Start of Block

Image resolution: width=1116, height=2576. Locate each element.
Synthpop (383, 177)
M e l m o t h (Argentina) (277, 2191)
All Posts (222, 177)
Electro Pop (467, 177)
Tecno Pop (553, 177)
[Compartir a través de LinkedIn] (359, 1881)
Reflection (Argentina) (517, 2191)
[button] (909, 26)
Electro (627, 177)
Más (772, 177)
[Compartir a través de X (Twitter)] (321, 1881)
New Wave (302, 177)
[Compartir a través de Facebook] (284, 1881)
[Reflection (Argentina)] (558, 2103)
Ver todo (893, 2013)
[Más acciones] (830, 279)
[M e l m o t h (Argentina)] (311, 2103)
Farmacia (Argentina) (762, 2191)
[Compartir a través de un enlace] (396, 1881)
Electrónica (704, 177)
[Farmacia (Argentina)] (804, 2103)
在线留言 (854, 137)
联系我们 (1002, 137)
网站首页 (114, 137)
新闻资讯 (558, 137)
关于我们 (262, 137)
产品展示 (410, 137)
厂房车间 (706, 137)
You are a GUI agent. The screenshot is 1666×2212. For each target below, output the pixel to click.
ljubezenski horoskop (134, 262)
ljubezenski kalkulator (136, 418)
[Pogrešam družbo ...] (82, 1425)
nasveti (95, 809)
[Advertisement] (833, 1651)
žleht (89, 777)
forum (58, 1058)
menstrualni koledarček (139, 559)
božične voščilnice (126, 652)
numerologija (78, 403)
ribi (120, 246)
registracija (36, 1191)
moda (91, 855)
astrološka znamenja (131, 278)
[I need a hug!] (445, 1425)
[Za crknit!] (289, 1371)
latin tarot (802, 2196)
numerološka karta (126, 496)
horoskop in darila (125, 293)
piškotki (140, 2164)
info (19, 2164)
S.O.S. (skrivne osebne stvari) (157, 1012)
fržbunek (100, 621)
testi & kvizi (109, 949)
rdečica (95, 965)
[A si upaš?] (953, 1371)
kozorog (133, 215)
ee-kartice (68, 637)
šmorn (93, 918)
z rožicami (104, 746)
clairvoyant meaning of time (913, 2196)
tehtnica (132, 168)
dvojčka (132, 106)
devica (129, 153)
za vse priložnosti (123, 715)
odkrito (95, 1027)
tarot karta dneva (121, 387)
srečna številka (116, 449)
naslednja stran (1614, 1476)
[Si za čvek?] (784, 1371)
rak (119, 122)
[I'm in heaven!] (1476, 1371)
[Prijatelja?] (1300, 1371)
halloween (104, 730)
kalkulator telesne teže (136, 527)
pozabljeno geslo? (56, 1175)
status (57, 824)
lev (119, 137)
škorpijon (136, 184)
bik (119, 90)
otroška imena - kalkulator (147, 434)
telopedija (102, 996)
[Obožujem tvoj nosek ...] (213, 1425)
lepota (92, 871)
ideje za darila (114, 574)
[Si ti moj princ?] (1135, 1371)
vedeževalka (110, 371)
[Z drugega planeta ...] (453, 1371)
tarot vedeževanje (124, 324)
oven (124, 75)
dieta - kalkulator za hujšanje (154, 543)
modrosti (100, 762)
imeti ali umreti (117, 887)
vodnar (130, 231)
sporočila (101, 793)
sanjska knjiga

End of Block

▸ TRY IT
Please retype every entry above exactly as it stands.

▸ EXERCISE RESULT
Image resolution: width=1116, height=2576. Locate each element.
Synthpop (383, 177)
M e l m o t h (Argentina) (277, 2191)
All Posts (222, 177)
Electro Pop (467, 177)
Tecno Pop (553, 177)
[Compartir a través de LinkedIn] (359, 1881)
Reflection (Argentina) (517, 2191)
[button] (909, 26)
Electro (627, 177)
Más (772, 177)
[Compartir a través de X (Twitter)] (321, 1881)
New Wave (302, 177)
[Compartir a través de Facebook] (284, 1881)
[Reflection (Argentina)] (558, 2103)
Ver todo (893, 2013)
[Más acciones] (830, 279)
[M e l m o t h (Argentina)] (311, 2103)
Farmacia (Argentina) (762, 2191)
[Compartir a través de un enlace] (396, 1881)
Electrónica (704, 177)
[Farmacia (Argentina)] (804, 2103)
在线留言 (854, 137)
联系我们 (1002, 137)
网站首页 (114, 137)
新闻资讯 (558, 137)
关于我们 (262, 137)
产品展示 (410, 137)
厂房车间 (706, 137)
You are a GUI agent. The screenshot is 1666×2212. For each target below, output the pixel to click.
ljubezenski horoskop (134, 262)
ljubezenski kalkulator (136, 418)
[Pogrešam družbo ...] (82, 1425)
nasveti (95, 809)
[Advertisement] (833, 1651)
žleht (89, 777)
forum (58, 1058)
menstrualni koledarček (139, 559)
božične voščilnice (126, 652)
numerologija (78, 403)
ribi (120, 246)
registracija (36, 1191)
moda (91, 855)
astrološka znamenja (131, 278)
[I need a hug!] (445, 1425)
[Za crknit!] (289, 1371)
latin tarot (802, 2196)
numerološka karta (126, 496)
horoskop in darila (125, 293)
piškotki (140, 2164)
info (19, 2164)
S.O.S. (skrivne osebne stvari) (157, 1012)
fržbunek (100, 621)
testi & kvizi (109, 949)
rdečica (95, 965)
[A si upaš?] (953, 1371)
kozorog (133, 215)
ee-kartice (68, 637)
šmorn (93, 918)
z rožicami (104, 746)
clairvoyant meaning of time (913, 2196)
tehtnica (132, 168)
dvojčka (132, 106)
devica (129, 153)
za vse priložnosti (123, 715)
odkrito (95, 1027)
tarot karta dneva (121, 387)
srečna številka (116, 449)
naslednja stran (1614, 1476)
[Si za čvek?] (784, 1371)
rak (119, 122)
[I'm in heaven!] (1476, 1371)
[Prijatelja?] (1300, 1371)
halloween (104, 730)
kalkulator telesne teže (136, 527)
pozabljeno geslo? (56, 1175)
status (57, 824)
lev (119, 137)
škorpijon (136, 184)
bik (119, 90)
otroška imena - kalkulator (147, 434)
telopedija (102, 996)
[Obožujem tvoj nosek ...] (213, 1425)
lepota (92, 871)
ideje za darila (114, 574)
[Si ti moj princ?] (1135, 1371)
vedeževalka (110, 371)
[Z drugega planeta ...] (453, 1371)
tarot vedeževanje (124, 324)
oven (124, 75)
dieta - kalkulator za hujšanje (154, 543)
modrosti (100, 762)
imeti ali umreti (117, 887)
vodnar (130, 231)
sporočila (101, 793)
sanjska knjiga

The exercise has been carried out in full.